There are several romances in THE EDGE OF NOWHERE, but I loved that the central boy-girl relationship is a platonic one. High-school dropout Seth Darrow turns out to be Becca's greatest ally and not the stoner the entire town thinks he is. He's hard-working and sweet, but doesn't have much direction aside from wanting to be a musician. The book sometimes slips into his point of view as well as that of his ex-girlfriend Hayley. The shifts in perspective emphasize how people make decisions about those around them based on little information.
THE EDGE OF NOWHERE is not a plot-driven book. While someone might have hurt Derric, there isn't the urgency of a murderer on the loose, and Becca's stepfather is a distant spectre. This is more of a getting to know the cast novel.

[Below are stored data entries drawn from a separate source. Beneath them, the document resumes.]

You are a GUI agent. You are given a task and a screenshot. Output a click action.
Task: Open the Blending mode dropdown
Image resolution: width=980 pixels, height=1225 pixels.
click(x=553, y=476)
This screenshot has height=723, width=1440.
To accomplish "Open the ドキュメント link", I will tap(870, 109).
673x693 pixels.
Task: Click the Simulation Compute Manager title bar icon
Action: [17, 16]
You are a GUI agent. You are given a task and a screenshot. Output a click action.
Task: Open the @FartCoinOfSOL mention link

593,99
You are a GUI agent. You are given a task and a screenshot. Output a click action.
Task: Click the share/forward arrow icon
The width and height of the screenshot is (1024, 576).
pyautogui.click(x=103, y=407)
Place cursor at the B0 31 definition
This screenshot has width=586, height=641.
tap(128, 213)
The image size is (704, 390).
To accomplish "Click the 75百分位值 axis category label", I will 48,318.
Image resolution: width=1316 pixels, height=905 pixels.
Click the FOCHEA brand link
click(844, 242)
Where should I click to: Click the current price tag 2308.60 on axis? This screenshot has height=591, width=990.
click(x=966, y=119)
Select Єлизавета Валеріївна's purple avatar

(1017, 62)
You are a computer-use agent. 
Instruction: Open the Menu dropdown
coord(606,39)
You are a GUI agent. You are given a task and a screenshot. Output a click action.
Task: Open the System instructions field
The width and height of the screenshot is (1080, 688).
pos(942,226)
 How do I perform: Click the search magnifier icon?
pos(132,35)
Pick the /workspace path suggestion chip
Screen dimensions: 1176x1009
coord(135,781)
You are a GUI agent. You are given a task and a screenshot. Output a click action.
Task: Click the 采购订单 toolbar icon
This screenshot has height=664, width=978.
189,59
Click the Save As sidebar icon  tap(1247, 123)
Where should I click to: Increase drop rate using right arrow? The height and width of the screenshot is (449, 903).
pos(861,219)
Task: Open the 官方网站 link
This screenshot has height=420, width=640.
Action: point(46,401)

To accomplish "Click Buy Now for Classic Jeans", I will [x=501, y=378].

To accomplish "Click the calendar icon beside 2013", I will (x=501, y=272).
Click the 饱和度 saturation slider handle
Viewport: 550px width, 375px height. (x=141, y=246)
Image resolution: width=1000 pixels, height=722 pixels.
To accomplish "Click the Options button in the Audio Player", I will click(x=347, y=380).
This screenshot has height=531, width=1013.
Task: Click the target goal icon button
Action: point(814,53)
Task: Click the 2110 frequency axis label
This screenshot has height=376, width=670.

Becca isn't the only person with secrets on Whidbey Island and she might not even be the only person with powers. George's novel relies on small-town atmosphere and enigmatic characters to keep the story moving. It worked for me.
Fans of claustrophobic, character-driven fiction will flock to THE EDGE OF NOWHERE. The promise of future paranormal shenanigans and the stepfather's reappearance will have readers clamoring for the sequel. I haven't read the Inspector Lynley books, so I don't know if George's adult audience will be interested in THE EDGE OF NOWHERE. But I'd tell them to give it a try.